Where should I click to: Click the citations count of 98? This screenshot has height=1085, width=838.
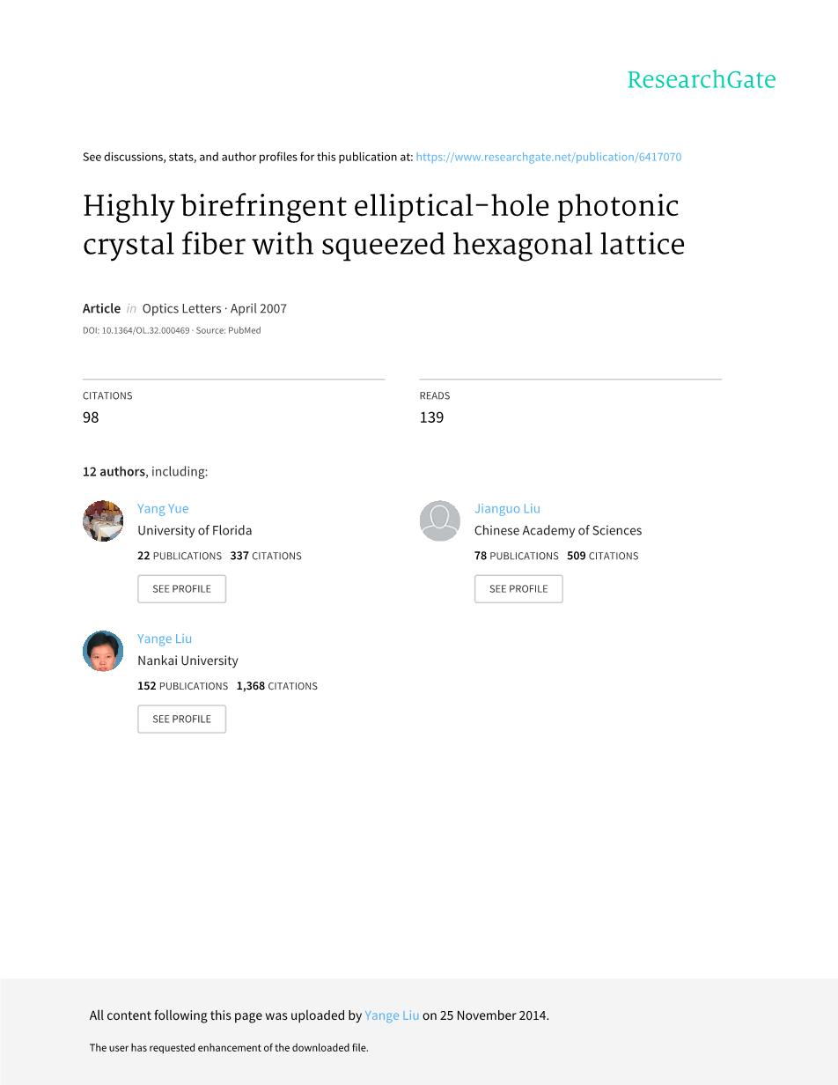click(91, 417)
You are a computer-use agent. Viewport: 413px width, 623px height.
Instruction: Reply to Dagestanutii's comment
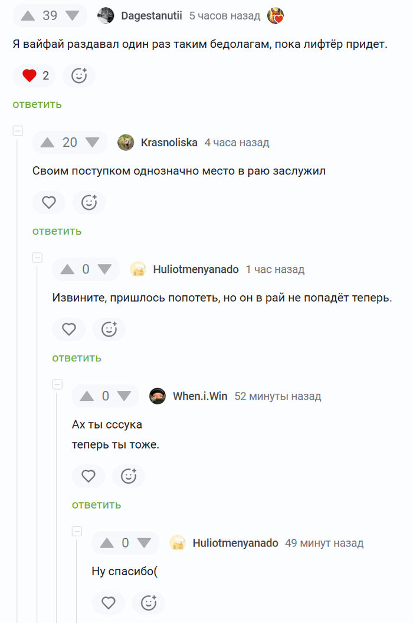click(x=37, y=104)
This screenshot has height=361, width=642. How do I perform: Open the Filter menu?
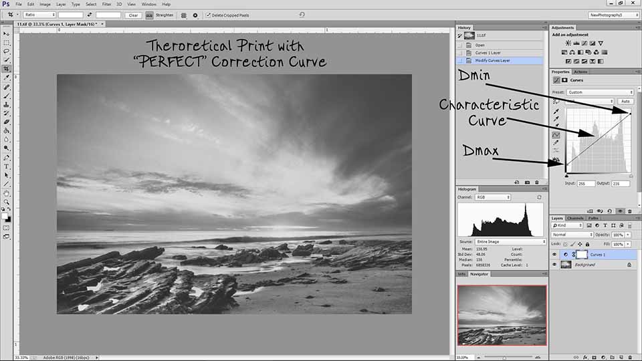tap(106, 4)
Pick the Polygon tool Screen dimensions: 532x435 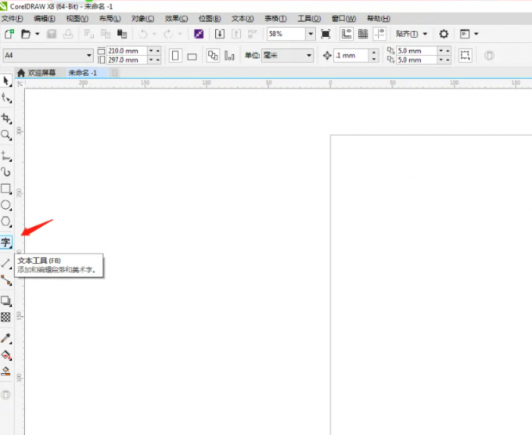6,222
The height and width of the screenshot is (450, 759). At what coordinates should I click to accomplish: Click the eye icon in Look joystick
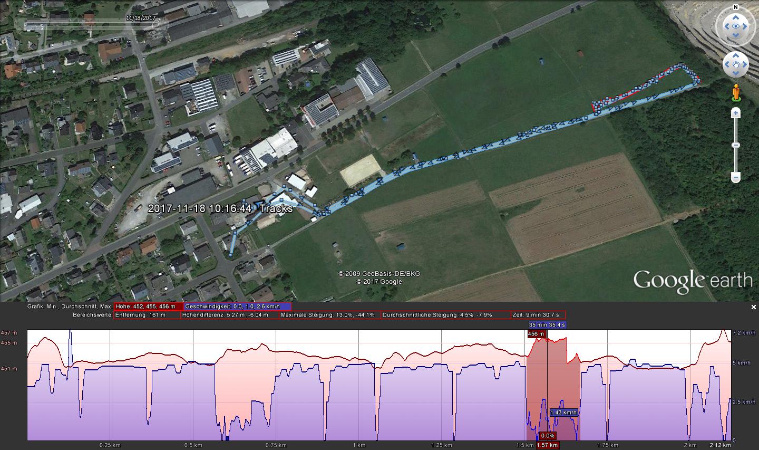coord(735,26)
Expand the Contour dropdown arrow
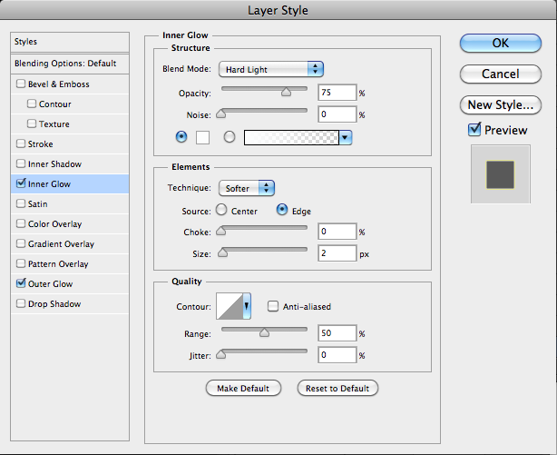557x455 pixels. (248, 307)
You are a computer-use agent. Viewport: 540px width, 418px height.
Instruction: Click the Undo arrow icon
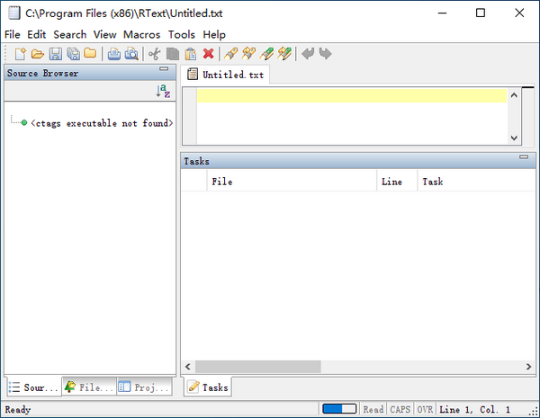pos(308,54)
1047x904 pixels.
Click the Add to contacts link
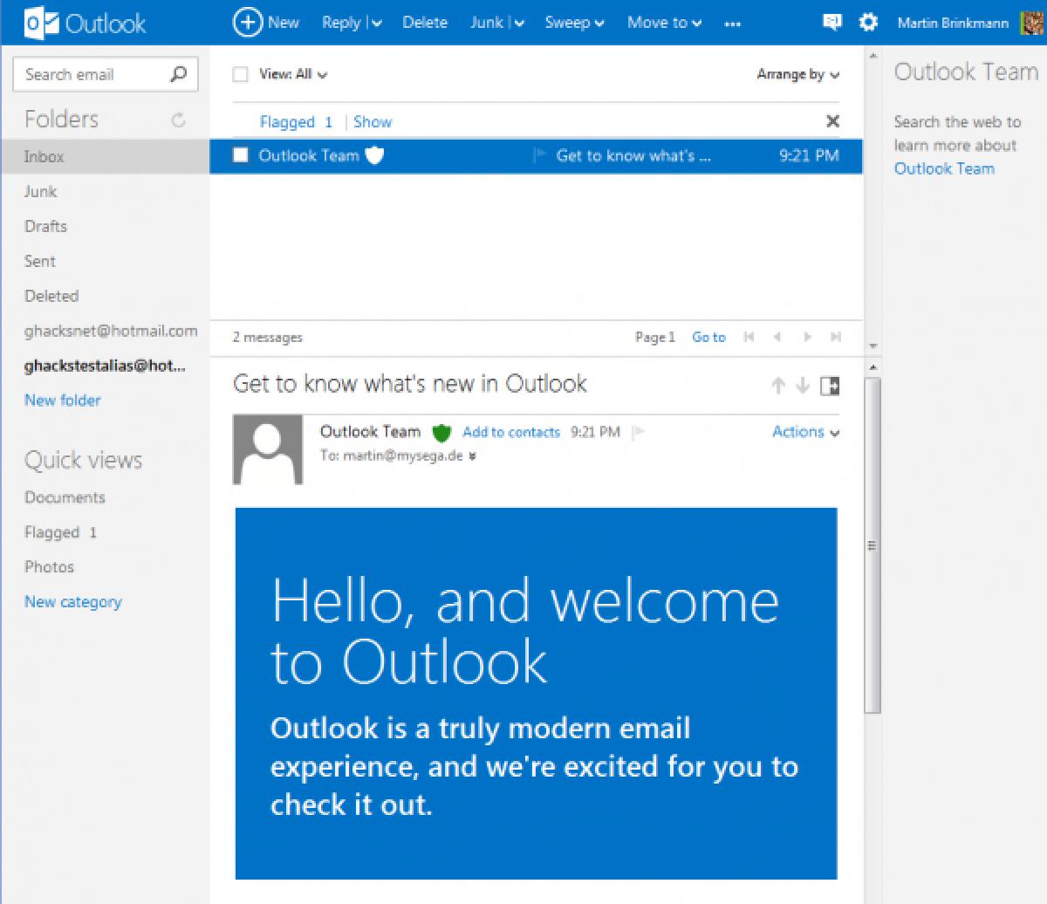pyautogui.click(x=511, y=432)
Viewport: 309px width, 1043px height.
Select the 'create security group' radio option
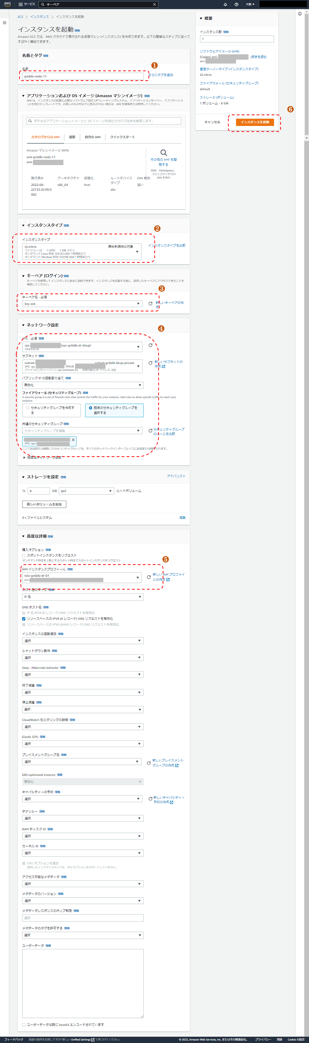click(x=28, y=408)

_ASSIGNMENT_
Would you transcribe exactly, and only, the lines from the one containing "You are a computer-use agent. Viewport: 540px" through the last line of the records above, both included, leaving out the pictures?

_RESULT OF THE TASK_
You are a computer-use agent. Viewport: 540px width, 418px height.
Instruction: Click the Undo arrow icon
pos(308,54)
1047x904 pixels.
Click the Add to contacts link
pyautogui.click(x=511, y=432)
Viewport: 309px width, 1043px height.
Select the 'create security group' radio option
click(x=28, y=408)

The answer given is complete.